Und noch dazu Firmendaten/Kundendaten in einem von außen erreichbaren Webspace ablegen. Für mich ein absolutes NoGo.
Genauso wie die dämliche GIS ihre/unsere Daten einfach erreichbar deponiert hat(te).

sie sind so herrlich naiv, das gefällt mir irgendwie! wie halten sie 500 mitarbeiter davon ab, solche daten auf ihrer owncloud abzulegen, egal ob privat oder beruflich? sowas lässt sich NIE, und nochmal weil es so schön ist, NIE verhindern. wirklich NIE!
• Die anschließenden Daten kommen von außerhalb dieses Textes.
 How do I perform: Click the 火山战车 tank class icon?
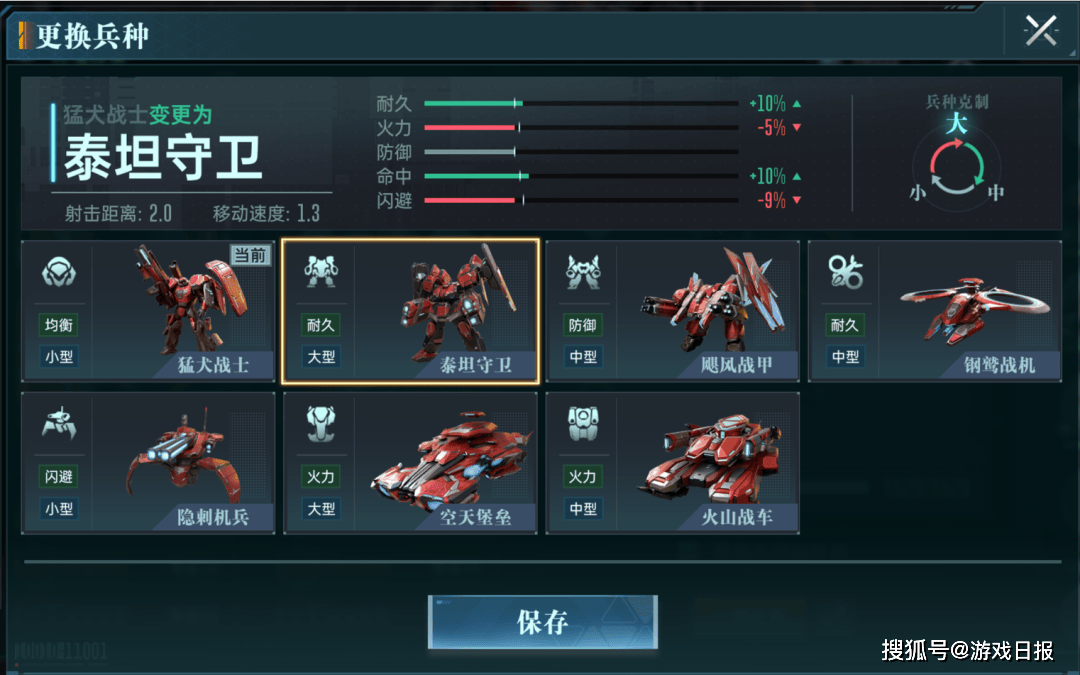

Ach ja. Wenn ich als Unternehmen (sensible) Daten mit anderen austausche, und das selbst mit meiner eigenen "Cloud" mache, dann hab ich es selbst in der Hand.
Bei Dropbox ist man komplett irgendwem, irgendwo in den USA ausgeliefert. Was auch immer dort mit den Daten noch gemacht wird. Sowohl mit den Logindaten als auch die im Onlinespeicher.

sorry falsch gepostet (sch... smartphones)

manche poster sind wirklich süß, so wie sie! also: daten die bei dropbox liegen SIND verschlüsselt abgelegt - ohne benutzerkennwort kommt auch ein root nicht ran, oder auch kein hacker. ausnahme: dateien im public-folder.

und bzgl. it und auskennen: sollten sie um die 20 sein dann hab ich schon in der it gearbeitet als sie noch in die windln geschissen haben.

Doch. Zb. wenn die Daten von Haus aus verschlüsselt sind. Dann kann ich auch als root nicht einfach so auf den Klartext zugreifen. Es gibt noch diverse andere Möglichkeiten, Zugriffskontrollen z.b.

Und weils so schön ist: du hast keine Ahnung von IT, keine, wirklich keine.